This new qualitative data may be helpful both for patient-centric decision-making for clinicians as well as endpoints in future research on prurigo nodularis.
Itching and the subsequent scratching behavior are linked to a majority of prurigo nodularis (PN) symptoms and exert the most influence on one’s quality of life, according to new findings, and this can help inform endpoint selection in clinical research on PN treatments.1
This data resulted from a new qualitative study assessing 21 adult patients with PN, conducted given recent reports of a lack of substantial qualitative research—including focus group research and interviews, for example—on PN symptoms and patient quality of life.2
This new qualitative study was led by Danielle Rodriguez, PhD, from Evidera in Seattle, Washington. Rodriguez and colleagues felt that expanding upon existing research on the lives of patients with the debilitating neuroimmune skin condition would be invaluable to the field.
“The main objective of this study was to conduct qualitative research to document the burden of illness in PN using direct patient input,” Rodriguez and colleagues wrote. “The study was part of a larger project that also aimed to validate published patient-reported outcome measures using the peak pruritus numerical rating scale (NRS) score, the sleep disturbance NRS score, and Morning Sleep Diary in people with PN.”
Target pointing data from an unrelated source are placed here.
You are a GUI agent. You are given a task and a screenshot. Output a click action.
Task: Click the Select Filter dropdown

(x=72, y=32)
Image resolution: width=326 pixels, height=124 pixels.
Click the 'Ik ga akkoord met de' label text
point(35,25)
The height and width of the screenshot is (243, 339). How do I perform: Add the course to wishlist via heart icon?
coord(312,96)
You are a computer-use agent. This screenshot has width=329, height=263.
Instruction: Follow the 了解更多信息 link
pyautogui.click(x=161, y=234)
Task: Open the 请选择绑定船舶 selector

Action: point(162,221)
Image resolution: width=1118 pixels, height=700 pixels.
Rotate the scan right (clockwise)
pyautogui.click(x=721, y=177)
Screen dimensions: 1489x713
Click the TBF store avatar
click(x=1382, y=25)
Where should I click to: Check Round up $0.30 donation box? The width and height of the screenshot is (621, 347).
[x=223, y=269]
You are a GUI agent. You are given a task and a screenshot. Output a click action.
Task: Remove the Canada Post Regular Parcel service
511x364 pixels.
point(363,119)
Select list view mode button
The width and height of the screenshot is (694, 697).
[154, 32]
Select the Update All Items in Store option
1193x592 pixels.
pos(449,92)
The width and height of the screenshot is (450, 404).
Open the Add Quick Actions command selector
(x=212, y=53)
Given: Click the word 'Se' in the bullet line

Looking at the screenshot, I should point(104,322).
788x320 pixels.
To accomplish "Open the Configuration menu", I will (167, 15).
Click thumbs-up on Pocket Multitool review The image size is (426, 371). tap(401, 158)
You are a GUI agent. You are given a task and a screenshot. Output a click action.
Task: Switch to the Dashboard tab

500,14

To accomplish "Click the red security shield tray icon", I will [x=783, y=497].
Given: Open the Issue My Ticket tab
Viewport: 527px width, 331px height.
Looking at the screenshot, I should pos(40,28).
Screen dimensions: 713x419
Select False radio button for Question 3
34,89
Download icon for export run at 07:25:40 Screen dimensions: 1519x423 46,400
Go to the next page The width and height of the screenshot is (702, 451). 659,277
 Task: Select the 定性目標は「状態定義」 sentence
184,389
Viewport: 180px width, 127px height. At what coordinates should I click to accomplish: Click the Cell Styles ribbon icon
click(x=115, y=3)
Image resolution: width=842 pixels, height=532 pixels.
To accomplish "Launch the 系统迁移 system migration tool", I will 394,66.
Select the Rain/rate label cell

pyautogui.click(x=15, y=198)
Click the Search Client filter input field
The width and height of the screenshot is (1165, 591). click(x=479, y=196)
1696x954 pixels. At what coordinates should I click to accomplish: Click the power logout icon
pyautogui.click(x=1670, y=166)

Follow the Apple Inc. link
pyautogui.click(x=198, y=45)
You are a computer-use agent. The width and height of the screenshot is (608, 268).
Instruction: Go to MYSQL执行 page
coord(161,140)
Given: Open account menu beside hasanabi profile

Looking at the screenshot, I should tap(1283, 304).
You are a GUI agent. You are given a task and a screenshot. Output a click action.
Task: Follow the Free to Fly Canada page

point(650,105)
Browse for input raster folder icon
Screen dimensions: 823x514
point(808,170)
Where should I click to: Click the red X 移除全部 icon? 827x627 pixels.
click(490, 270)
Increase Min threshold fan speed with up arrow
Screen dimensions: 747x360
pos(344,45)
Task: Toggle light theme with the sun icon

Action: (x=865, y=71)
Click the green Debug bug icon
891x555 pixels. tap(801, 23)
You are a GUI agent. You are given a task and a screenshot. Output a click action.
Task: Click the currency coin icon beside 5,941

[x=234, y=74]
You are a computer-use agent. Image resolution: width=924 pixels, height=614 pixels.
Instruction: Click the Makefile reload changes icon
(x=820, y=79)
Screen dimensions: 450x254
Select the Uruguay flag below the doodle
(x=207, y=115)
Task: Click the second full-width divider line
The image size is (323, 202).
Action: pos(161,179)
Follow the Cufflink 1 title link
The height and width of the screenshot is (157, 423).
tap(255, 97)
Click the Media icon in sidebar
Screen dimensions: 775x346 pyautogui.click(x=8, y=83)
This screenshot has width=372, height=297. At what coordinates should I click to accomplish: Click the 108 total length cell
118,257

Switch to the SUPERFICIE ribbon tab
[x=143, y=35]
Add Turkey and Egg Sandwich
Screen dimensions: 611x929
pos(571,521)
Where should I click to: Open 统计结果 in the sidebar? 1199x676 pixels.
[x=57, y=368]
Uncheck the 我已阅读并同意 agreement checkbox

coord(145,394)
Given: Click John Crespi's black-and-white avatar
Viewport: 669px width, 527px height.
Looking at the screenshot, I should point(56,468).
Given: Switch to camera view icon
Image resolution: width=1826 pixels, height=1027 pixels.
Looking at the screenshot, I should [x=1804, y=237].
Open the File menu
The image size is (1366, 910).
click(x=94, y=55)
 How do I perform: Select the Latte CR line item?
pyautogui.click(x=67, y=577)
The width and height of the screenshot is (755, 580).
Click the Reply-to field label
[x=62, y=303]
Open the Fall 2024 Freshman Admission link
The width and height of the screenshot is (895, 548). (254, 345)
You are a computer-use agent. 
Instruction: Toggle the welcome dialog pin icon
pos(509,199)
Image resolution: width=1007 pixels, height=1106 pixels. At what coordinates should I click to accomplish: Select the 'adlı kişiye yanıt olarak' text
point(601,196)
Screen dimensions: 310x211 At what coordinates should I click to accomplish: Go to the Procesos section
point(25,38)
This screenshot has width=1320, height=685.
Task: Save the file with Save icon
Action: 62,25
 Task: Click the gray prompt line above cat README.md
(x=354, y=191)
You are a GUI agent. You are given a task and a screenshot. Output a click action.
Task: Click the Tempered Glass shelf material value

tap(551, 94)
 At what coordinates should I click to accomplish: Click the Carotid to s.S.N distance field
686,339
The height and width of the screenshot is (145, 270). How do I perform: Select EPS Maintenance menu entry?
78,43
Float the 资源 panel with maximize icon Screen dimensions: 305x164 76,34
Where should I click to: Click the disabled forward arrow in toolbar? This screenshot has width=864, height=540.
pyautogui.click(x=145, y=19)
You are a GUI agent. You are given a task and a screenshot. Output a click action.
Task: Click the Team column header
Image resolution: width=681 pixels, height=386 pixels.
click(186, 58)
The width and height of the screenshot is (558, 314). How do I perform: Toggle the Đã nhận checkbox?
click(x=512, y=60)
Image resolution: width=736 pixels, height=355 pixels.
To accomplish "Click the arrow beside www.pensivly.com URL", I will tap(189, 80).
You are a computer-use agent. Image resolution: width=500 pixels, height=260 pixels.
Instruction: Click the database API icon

The investigators carried out their qualitative research, and the researchers involved were affiliated with the contract research organization Evidera. The investigators utilized one-on-one telephone discussions with English-speaking adults from the US and in the age range of 18 years or older, with the participants having been diagnosed with PN for at least half a year.
Those recruited by the research team had to have severe pruritus—identified as a peak pruritus NRS score of ≥7—and have moderate-to-severe disturbance of sleep with a sleep disturbance NRS score of ≥4 at the time of their screening. Investigators recruited in the time between September 2020 and March 2021, using patient panels, associations, and social media, and interviews took place in the same time frame.
During the team’s interviews with participants, the team had them describe their most troublesome symptoms as well as the effects the symptoms had on the participants’ lives. The questions specifically asked about itching-related effects.
The investigators also gathered data on participant demographics and medical history, including participants’ self-reported races and ethnicities, with those involved each being given $150 as compensation. For the team to allow for the confidentiality of their research, they utilized unique identifiers and they de-identified, transcribed, and reviewed interviews for accuracy.
The investigators’ coded transcripts of their interviews were given a content analysis through ATLAS.ti software, and they assessed a saturation of concepts to point out when zero new information was found. Additionally, the investigators tailored their training for the study personnel and feedback so as to enhance consistency of the resulting data.
The research team ended up with 21 adult participants that had cases of PN and were interviewed in the study, with those included reporting a mean age of 53.1 years and being 71% female and 86% White. The most commonly noted symptoms of PN were shown to be itch, bleeding/scabbing, pain, lumps/bumps, burning, skin dryness, crust found on patients’ skin, stinging, discoloration, lesions/sores, and raw skin.
When the investigators looked at the symptoms specified as their worst, they found that 88% reported itching as being the most troublesome of the symptoms. PN was shown to have affected these individuals’ life qualities, resulting in disruptions of patients’ sleep, mood, social activities, lives each day, personal relationships, and work or school, with the team finding the one impacting the most was PN’s influence on mood and feelings.
“These findings can be used to guide the selection of end points for assessing patient-relevant outcomes in clinical trials and should help capture treatment benefits that are important to patients with PN,” they wrote. “These findings may also be useful for patient-centric decision-making in clinical practice.”